Oracle (ORCL) stock sell-off has pushed shares to $165.00, down 5.75% on June 23, 2026, but the fundamentals behind the move tell a different story from the price action.
The drop reflects two fears: SaaS disruption risk and rising debt. Neither holds up against Oracle’s actual backlog and earnings trajectory.
Oracle Stock Sell-Off vs. a $638 Billion Backlog
Oracle’s Remaining Performance Obligations reached $638 billion at the end of fiscal Q4 2026, up 363% year-over-year, according to the company’s StockTitan summary of Oracle’s 8-K filing. That figure dwarfs the concerns about near-term cash flow and makes the current valuation difficult to defend on a forward basis.
The Oracle Q4 FY2026 earnings release shows fiscal Q4 2026 revenue of $19.2 billion, up 21% year-over-year. Cloud revenue hit $9.9 billion, up 47%. Oracle Cloud Infrastructure (OCI) grew 93% to $5.8 billion. Cloud applications added 10% to reach $4.1 billion.

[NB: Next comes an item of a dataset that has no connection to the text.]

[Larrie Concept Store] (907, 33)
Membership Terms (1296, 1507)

For full fiscal year 2026, total revenue grew 17% to $67.4 billion. Cloud revenue rose 39% to $34.0 billion. GAAP EPS rose 34% to $5.83; non-GAAP EPS rose 27% to $7.63. Non-GAAP operating income reached a record $8.6 billion in Q4, up 22%.
Oracle guided for $90 billion in fiscal 2027 revenue and raised its non-GAAP EPS target to $8.05. Those are not numbers a market should price at 22X current-year earnings, roughly 50% below where blue-chip tech growth stocks typically trade.
The valuation math gets sharper further out. If backlog conversion proceeds on schedule, the stock’s forward P/E falls to as low as 8X within four years and to 4X by 2035. The market is pricing in the debt load, not the contracted revenue behind it.
Cash flow is constrained in fiscal 2026, which has suspended buybacks and put the dividend under scrutiny. That pressure is real. But as backlog converts to revenue, Oracle expects debt reduction and free cash flow improvement to follow. The worst-case timing scenario puts the initial revenue surge from that backlogged capacity in early 2028.
On debt, Oracle raised $43 billion in debt and $5 billion in equity in fiscal 2026 and expects approximately $40 billion more in financing in fiscal 2027. That is a heavy load, but it funds a build-out with contracted demand behind it, not speculative capacity.
ERP Today reported that Oracle secured $67 billion in AI contracts, as cited during the June 10 earnings call, with its flagship cloud infrastructure campus described as a 1+ gigawatt facility. The ERP Today analysis of Oracle’s Q4 2026 results framed the figure as a headline indicator of contracted AI demand.
Construction risk remains the key variable. The OpenAI decision to scale back Stargate expansion plans created a delay, but that capacity is being absorbed by other hyperscalers, including Meta Platforms (META). Funding risk is also reduced: Related Digital and Blackstone secured $16 billion in financing in April 2026 for a data center campus in Saline Township, Michigan, built for Oracle. Bank of America sold $14 billion in bonds tied to that project, with roughly $10 billion going to PIMCO and the balance to other investors; Blackstone contributed approximately $2 billion in equity, according to a Yahoo Finance report on the Related Digital and Blackstone financing. Power and other critical infrastructure are secured.
Analyst Targets and the September Catalyst
MarketBeat tracks 38 analysts on ORCL, with coverage and sentiment steady through early 2026. The consensus is Moderate Buy, with a 79% buy-side bias and a consensus price target of $268.27, implying roughly a 60% gain from current levels over the next 12 months.
Price targets have been drifting higher at the upper end of the range, which pulls the consensus upward.
Technically, ORCL has been tracing a Head and Shoulders pattern that could confirm by the end of June 2026. If institutions continue to reposition and sell on balance, the stock could test the 150-week moving average, with a potential floor near $145. That level held as support during the Q1 and early Q2 lows, and a fresh break below it is not the base case.
More likely, ORCL trades in a range near current levels until catalysts arrive. Oracle is a mid-cycle reporter, expected to release fiscal Q1 2027 results in early to mid-September 2026. The backlog figure and guidance will carry the most weight. Cloud business momentum, with OCI growing at 93%, is already outpacing Oracle’s legacy segments.
Oracle’s AI World conference is scheduled for late October, with keynote addresses and new product launches on the agenda. That event gives the market two potential catalysts in the second half of calendar 2026 to begin closing the gap between the current price and a $638 billion RPO.